“I’m a Capitalist,” Says Warren…But Why?
Sen. Elizabeth Warren sits down with CNBC's John Harwood for a "Speakeasy" interview. "I believe in markets," she said. "But only fair markets. Markets with rules." (Source: CNBC video 7/24/2018)
Originally published on Common Dreams, April 26. 2019
My headline poses a question I struggle with.
“Capitalism” suggests an economy driven by owners of private capital, typically with the aim of bringing the highest possible return to themselves, and I am sure that is not what Senator Elizabeth Warren stands for.
Warren has made clear that what she wants (and I do, too!) is “accountable capitalism,” a market economy that works for all of us because it responds to all of us—a market that’s truly competitive and always open to newcomers. Not what we have now.
Today in the US, just two companies control more than half the market in twelve major industries. Four control nearly 90 percent of the total global grain trade. Six control 90 percent of American media, and four control over 80 percent of air travel.
What Warren lauds are “fair markets, markets with rules.” Without them, she explains, it’s “about the rich tak[ing] it all…And that’s what’s gone wrong in America.”
So, I wonder, why call oneself a capitalist?
Capitalism and a market economy are not to be conflated. A market is made more vital by including many enterprises that are not owned by capital. They include cooperative, community-owned, and publicly owned enterprises. Plus, there are B Corporations and “Benefit Corporations,” owned by private capital but committing to serve social ends. In these forms of enterprise, accountability is built into their DNA, and it’s working.
The US is home to over 64,000 cooperatives; and worldwide total sales of co-ops come to about $3 trillion, a sum equal to the total equity ownership of the five global tech giants: Apple, Google, Microsoft, Amazon, and Facebook. Globally, 10 percent of those employed work for a co-op.

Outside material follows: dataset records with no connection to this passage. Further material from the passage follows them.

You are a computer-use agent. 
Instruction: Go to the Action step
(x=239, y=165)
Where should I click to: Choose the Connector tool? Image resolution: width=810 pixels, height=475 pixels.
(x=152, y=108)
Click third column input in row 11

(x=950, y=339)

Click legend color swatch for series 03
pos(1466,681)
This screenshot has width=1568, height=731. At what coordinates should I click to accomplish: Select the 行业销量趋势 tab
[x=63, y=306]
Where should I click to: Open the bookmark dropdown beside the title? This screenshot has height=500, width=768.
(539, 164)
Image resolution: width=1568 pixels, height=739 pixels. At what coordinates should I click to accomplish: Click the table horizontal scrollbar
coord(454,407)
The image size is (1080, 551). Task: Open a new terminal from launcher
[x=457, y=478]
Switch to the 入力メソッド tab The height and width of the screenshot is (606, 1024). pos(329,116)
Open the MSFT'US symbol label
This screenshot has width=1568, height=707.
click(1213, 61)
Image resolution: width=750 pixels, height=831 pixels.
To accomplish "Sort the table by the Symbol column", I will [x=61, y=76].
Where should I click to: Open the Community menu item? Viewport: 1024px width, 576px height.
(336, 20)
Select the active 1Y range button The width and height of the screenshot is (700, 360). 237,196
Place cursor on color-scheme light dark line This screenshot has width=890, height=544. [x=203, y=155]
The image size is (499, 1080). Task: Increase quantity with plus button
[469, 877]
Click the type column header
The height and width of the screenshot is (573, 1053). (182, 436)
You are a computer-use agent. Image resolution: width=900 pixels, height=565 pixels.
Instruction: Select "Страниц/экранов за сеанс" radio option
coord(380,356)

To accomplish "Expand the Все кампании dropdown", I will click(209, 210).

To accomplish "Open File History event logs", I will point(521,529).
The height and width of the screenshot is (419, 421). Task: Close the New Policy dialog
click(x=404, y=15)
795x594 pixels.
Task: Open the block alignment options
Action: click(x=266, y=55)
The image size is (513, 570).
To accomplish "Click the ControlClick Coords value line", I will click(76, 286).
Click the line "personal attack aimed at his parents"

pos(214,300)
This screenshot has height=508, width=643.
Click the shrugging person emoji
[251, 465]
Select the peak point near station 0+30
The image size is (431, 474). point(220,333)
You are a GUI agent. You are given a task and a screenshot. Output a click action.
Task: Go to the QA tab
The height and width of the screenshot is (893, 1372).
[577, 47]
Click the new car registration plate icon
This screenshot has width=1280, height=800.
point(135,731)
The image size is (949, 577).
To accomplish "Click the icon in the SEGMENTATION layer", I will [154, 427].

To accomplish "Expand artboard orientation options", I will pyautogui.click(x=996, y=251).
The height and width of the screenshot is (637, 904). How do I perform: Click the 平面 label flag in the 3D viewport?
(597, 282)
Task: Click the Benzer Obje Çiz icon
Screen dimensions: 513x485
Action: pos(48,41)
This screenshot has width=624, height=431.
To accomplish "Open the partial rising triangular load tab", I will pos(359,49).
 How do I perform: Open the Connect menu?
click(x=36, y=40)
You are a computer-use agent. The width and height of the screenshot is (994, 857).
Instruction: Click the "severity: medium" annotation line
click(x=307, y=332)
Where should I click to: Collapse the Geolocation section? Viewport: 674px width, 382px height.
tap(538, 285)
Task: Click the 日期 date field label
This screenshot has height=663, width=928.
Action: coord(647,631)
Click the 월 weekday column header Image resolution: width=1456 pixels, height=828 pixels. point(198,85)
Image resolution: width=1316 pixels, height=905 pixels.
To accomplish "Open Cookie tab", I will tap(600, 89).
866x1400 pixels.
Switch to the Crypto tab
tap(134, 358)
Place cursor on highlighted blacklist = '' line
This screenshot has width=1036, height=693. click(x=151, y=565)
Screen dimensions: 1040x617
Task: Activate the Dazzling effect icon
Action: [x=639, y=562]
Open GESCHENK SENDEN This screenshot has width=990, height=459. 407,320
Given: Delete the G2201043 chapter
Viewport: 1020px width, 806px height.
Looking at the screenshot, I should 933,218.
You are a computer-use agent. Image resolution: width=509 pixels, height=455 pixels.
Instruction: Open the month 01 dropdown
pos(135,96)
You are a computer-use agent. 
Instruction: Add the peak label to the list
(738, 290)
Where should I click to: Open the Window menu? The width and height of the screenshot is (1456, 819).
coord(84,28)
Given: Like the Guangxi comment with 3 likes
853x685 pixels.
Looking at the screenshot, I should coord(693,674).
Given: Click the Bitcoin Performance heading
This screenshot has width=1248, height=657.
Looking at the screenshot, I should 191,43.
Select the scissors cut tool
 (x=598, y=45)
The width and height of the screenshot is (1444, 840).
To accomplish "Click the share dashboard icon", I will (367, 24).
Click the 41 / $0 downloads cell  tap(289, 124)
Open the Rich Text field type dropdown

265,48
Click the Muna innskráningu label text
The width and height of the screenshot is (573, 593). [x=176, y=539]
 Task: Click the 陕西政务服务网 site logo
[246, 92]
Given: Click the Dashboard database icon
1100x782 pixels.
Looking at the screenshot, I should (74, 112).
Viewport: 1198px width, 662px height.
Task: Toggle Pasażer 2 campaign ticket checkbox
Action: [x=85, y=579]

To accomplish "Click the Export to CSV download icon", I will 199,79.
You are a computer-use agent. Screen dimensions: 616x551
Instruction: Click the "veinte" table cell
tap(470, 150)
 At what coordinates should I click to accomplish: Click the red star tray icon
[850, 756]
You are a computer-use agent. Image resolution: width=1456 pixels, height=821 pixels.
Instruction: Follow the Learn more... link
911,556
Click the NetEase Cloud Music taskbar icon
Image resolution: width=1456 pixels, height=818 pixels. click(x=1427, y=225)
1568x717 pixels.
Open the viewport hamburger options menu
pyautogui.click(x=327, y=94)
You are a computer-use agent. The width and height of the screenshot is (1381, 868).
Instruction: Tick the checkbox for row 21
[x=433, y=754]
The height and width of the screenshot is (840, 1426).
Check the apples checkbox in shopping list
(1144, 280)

Also, contributing to a healthy market economy are publicly owned entities, not held by private corporations. Of the 3,175 US electric utilities, about 63 percent are publicly owned, and 29 percent are rural electric cooperatives.
900 electric cooperatives provide electricity to more than half of our nation’s landmass in forty-seven states, and their customers typically pay less: On average, US public power customers pay rates 6.9 percent lower than paid by those of investor-owned utilities.
Surprisingly, in the red state of Nebraska, all electricity is supplied by cooperatives and public utilities.
Another example of a competitive, publicly owned enterprise is the Bank of North Dakota, founded nearly 100 years ago. Mainly, it serves the state’s financial firms and state agencies, but it also helps citizens directly by serving those without access to private banking.
Yet another approach is community ownership, businesses financed solely by locals. For example, in Walsh, Colorado, population 600, a community-owned grocery store saves people a 40-mile roundtrip drive to the nearest supermarket. Community ownership is not unique to the US. The UK is home to a couple dozen towns with community owned stores, including pubs!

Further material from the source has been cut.